**STATED PROBLEM**
Will you write out the items below word for word, starting at their first line and ending at the line that contains "Action: coord(161,442)", with that line included?

**RECORDS FOR THE EXERCISE**
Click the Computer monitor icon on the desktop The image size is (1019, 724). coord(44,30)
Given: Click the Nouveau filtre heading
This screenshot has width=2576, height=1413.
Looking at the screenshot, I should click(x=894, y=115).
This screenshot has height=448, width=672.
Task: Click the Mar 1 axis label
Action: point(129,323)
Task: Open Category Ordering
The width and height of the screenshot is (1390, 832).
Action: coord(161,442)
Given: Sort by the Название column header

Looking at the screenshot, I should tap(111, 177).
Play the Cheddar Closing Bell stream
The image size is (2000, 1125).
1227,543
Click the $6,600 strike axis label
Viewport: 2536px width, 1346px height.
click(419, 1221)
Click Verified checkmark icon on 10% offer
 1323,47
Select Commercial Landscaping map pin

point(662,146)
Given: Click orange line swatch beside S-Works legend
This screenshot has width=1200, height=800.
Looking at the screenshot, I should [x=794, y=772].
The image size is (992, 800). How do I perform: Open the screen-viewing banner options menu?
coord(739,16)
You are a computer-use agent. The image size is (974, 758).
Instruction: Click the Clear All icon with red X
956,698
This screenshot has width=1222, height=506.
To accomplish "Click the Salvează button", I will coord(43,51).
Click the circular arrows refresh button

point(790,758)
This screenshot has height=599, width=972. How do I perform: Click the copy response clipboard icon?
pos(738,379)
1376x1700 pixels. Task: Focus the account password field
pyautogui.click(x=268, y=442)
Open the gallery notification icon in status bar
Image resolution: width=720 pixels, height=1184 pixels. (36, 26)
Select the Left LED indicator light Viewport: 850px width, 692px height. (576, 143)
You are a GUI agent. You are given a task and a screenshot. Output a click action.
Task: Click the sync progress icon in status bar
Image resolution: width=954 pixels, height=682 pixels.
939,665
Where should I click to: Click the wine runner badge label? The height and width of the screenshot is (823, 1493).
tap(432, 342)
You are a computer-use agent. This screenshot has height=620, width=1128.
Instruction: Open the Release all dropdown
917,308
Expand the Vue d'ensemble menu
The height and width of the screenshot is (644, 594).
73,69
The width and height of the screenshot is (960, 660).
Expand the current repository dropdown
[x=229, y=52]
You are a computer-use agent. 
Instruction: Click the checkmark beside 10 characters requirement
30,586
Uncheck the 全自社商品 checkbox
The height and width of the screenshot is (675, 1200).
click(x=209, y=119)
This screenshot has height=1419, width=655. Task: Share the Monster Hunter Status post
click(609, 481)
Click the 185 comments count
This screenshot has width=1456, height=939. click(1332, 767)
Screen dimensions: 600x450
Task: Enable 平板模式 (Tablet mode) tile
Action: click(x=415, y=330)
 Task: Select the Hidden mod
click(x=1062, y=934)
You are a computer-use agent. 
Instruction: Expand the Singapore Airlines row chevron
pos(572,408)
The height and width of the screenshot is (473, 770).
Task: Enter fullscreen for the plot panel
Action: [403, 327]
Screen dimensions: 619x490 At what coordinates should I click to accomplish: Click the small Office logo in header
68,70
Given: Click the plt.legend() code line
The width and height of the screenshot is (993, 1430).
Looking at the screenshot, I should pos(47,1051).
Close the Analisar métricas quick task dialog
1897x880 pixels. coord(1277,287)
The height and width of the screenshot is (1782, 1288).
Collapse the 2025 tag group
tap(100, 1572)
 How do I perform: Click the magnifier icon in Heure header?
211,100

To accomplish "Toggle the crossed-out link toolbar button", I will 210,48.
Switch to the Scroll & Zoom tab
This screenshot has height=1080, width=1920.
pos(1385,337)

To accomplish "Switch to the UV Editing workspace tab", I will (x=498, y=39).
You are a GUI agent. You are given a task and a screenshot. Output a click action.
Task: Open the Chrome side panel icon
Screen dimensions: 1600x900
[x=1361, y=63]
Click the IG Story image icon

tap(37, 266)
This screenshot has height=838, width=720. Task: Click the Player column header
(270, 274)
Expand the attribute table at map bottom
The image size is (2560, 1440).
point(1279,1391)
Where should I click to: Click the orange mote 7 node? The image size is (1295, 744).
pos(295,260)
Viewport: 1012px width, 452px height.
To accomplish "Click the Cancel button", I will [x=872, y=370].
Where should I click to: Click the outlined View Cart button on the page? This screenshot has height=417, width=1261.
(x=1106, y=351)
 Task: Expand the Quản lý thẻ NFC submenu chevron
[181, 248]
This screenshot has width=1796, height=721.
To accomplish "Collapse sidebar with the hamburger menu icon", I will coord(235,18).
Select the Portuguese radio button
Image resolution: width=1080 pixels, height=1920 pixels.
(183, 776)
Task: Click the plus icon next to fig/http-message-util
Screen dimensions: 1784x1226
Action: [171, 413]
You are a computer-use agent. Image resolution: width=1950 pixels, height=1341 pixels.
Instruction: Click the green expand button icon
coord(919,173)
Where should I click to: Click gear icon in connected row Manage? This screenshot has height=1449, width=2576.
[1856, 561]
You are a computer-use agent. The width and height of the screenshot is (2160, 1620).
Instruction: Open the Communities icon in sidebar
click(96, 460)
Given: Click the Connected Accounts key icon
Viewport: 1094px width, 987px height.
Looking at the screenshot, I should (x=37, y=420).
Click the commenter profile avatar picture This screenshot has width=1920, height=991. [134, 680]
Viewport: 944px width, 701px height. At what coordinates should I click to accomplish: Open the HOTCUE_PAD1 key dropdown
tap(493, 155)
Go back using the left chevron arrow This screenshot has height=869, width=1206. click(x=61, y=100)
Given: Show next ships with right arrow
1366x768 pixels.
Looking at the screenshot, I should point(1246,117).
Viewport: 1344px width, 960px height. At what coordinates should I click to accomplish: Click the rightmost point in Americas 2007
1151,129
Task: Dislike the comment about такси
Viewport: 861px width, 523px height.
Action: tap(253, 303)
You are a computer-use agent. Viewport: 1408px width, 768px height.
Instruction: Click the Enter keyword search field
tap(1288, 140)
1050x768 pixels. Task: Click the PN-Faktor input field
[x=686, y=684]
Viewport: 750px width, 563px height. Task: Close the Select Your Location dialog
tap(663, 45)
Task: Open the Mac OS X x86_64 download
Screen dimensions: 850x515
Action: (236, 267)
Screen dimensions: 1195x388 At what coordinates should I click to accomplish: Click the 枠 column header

**EXERCISE ANSWER**
Click the Computer monitor icon on the desktop The image size is (1019, 724). coord(44,30)
Given: Click the Nouveau filtre heading
This screenshot has width=2576, height=1413.
Looking at the screenshot, I should click(x=894, y=115).
This screenshot has height=448, width=672.
Task: Click the Mar 1 axis label
Action: point(129,323)
Task: Open Category Ordering
The width and height of the screenshot is (1390, 832).
Action: coord(161,442)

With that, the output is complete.